++++ Records provided ++++
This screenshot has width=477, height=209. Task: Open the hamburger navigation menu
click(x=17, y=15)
++++
++++ Records provided ++++
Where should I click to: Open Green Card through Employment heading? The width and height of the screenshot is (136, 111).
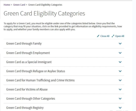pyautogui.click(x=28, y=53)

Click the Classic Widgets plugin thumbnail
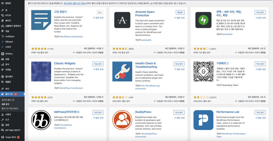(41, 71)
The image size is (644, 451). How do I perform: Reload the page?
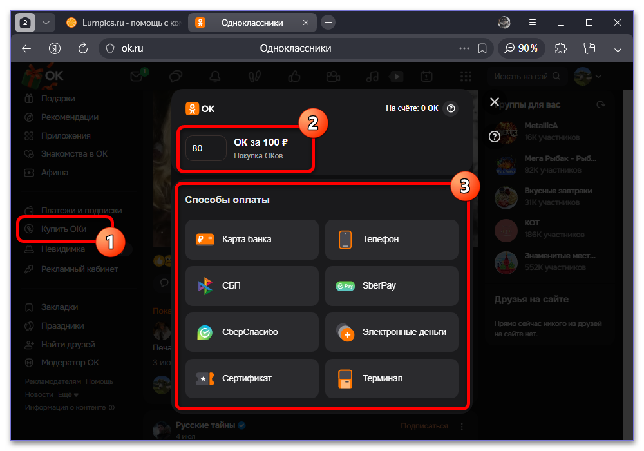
++++
++++ Records provided ++++
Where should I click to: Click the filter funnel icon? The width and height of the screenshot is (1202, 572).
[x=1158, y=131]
++++
- _Your objective_
Print from the line containing "Click the Classic Widgets plugin thumbnail" through the line containing "The image size" in the data above, exactly as the lines stand, and omit every picture.

- _Written answer_
Click the Classic Widgets plugin thumbnail
(41, 71)
The image size is (644, 451). How do I perform: Reload the page?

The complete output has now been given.